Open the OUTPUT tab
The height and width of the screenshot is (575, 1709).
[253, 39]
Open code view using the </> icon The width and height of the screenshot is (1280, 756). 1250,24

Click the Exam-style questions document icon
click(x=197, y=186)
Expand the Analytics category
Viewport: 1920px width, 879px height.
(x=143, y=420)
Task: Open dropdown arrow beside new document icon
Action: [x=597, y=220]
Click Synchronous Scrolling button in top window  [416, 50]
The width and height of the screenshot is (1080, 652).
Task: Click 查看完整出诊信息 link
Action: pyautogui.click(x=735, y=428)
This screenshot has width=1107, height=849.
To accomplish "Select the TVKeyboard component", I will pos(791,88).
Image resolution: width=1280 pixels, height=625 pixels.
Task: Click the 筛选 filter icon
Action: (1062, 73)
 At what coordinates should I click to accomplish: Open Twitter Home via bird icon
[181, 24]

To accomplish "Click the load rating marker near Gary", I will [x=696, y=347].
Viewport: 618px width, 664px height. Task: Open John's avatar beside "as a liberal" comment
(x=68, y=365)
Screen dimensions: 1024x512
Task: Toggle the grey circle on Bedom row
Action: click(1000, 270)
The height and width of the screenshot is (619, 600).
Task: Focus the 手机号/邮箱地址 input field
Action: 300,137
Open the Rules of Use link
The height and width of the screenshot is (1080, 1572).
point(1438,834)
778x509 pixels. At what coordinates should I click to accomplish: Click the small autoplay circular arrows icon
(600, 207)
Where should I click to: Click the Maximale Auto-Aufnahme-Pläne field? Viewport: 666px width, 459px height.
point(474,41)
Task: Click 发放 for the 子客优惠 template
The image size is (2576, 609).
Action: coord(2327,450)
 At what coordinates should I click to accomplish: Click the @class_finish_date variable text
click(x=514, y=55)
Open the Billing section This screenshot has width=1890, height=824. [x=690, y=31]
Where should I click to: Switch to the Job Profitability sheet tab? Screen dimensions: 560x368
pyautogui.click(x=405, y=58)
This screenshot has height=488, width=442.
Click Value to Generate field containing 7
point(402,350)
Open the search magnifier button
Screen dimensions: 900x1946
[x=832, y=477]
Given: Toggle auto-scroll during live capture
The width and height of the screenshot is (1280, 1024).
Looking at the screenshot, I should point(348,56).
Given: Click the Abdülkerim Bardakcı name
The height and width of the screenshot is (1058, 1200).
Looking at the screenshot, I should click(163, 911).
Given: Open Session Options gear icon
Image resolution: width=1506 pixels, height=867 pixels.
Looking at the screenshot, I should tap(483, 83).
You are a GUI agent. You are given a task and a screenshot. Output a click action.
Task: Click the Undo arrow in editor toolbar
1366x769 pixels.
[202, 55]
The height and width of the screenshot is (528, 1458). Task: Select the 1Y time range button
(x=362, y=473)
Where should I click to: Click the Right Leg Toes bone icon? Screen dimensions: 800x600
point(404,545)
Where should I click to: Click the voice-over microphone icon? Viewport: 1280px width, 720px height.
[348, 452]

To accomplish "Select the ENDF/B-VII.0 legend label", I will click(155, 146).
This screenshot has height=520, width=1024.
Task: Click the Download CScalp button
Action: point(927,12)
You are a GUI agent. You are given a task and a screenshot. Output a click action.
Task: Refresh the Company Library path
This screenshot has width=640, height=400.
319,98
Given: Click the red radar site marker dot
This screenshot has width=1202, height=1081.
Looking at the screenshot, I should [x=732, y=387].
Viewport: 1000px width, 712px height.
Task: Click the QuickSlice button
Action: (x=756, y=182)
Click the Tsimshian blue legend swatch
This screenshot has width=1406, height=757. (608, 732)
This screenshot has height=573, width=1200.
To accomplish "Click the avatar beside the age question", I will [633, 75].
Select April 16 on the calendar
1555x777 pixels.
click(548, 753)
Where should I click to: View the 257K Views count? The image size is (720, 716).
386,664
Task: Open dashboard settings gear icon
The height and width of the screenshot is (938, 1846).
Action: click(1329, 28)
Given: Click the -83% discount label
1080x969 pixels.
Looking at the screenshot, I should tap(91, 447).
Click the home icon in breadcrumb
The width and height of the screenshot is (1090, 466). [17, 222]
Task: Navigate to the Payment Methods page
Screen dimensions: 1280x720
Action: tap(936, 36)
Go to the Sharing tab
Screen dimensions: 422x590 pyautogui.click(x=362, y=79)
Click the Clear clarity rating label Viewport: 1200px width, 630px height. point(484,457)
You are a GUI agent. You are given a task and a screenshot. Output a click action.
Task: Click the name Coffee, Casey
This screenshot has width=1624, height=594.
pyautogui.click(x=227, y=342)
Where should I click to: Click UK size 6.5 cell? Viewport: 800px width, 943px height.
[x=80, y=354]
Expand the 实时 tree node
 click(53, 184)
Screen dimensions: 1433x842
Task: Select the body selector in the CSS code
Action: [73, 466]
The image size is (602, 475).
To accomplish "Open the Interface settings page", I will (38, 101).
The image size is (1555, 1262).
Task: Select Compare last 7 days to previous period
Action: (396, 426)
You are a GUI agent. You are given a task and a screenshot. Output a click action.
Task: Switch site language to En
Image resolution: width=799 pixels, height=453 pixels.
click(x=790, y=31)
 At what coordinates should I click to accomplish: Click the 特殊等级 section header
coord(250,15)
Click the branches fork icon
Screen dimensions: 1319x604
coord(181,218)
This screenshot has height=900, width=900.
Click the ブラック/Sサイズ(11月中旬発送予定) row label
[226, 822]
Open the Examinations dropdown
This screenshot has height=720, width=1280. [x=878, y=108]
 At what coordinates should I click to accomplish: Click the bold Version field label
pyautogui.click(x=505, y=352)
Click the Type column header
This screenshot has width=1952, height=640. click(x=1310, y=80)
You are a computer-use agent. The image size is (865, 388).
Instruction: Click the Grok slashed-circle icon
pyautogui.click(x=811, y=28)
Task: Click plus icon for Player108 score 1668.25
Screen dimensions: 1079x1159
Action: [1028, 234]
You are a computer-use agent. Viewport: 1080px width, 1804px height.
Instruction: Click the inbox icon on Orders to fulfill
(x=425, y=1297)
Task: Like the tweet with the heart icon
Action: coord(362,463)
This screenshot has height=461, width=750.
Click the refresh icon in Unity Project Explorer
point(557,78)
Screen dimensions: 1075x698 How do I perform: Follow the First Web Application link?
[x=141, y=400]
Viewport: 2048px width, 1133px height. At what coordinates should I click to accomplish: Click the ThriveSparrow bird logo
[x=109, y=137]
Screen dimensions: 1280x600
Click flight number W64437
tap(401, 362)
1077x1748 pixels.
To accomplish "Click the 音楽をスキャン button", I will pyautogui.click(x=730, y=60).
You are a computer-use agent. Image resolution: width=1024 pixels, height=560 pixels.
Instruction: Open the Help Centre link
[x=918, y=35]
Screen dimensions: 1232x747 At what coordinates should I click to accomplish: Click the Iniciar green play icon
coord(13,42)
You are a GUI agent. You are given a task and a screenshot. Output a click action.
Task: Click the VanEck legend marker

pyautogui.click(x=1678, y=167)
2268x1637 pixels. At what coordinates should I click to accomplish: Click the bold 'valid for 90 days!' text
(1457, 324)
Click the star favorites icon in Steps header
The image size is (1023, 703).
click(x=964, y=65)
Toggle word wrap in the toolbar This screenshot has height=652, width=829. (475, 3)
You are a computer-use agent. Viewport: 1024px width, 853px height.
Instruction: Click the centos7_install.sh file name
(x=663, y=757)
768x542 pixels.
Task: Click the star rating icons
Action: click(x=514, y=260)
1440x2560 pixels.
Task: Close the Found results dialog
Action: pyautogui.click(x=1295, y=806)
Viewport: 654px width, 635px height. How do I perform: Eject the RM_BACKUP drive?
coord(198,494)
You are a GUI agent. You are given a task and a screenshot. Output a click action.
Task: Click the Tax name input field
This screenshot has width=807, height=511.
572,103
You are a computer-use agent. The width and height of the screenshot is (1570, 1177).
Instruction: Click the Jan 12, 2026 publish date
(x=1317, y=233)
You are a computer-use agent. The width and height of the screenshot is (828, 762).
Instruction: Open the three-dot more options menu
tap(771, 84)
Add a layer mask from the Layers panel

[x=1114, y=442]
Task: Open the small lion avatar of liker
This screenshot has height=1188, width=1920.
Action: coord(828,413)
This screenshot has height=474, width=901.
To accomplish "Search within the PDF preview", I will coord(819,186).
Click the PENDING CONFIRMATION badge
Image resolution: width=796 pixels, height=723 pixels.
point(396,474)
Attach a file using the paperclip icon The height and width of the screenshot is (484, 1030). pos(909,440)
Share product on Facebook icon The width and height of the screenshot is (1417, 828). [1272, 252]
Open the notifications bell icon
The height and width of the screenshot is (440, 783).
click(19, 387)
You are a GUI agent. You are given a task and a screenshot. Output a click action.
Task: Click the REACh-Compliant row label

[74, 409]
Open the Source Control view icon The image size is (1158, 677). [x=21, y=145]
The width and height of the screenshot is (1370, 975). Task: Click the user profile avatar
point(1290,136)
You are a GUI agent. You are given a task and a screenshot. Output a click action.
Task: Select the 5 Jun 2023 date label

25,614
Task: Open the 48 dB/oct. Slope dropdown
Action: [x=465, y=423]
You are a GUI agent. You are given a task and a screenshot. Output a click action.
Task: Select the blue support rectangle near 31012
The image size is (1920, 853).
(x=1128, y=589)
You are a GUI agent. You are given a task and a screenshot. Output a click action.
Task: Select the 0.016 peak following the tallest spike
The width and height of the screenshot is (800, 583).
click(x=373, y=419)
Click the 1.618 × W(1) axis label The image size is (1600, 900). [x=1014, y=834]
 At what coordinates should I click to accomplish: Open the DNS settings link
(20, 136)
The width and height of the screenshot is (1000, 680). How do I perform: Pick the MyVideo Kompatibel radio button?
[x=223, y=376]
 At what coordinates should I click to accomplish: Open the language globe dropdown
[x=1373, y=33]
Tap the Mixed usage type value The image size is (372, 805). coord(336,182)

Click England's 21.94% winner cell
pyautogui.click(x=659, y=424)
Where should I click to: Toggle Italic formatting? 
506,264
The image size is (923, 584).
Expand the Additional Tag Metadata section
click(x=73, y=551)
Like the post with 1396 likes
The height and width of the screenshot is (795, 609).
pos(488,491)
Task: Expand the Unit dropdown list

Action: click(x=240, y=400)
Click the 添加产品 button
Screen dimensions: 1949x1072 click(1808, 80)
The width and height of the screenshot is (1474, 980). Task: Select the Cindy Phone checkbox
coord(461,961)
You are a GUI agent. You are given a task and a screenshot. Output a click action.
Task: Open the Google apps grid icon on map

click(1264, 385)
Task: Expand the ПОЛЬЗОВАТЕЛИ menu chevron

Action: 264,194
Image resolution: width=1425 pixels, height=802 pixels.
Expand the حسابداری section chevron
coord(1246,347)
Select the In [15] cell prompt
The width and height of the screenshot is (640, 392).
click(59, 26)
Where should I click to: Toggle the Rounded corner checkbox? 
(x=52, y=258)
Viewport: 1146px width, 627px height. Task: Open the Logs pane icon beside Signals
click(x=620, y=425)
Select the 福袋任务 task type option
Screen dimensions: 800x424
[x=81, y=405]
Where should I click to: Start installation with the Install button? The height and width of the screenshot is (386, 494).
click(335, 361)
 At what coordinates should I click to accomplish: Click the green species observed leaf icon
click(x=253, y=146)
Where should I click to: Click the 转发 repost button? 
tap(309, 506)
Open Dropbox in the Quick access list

+--

EXERCISE AIM ▸
Say, as a bare number, how many lines of the data hold the string "near".

SOLVED EXERCISE ▸
2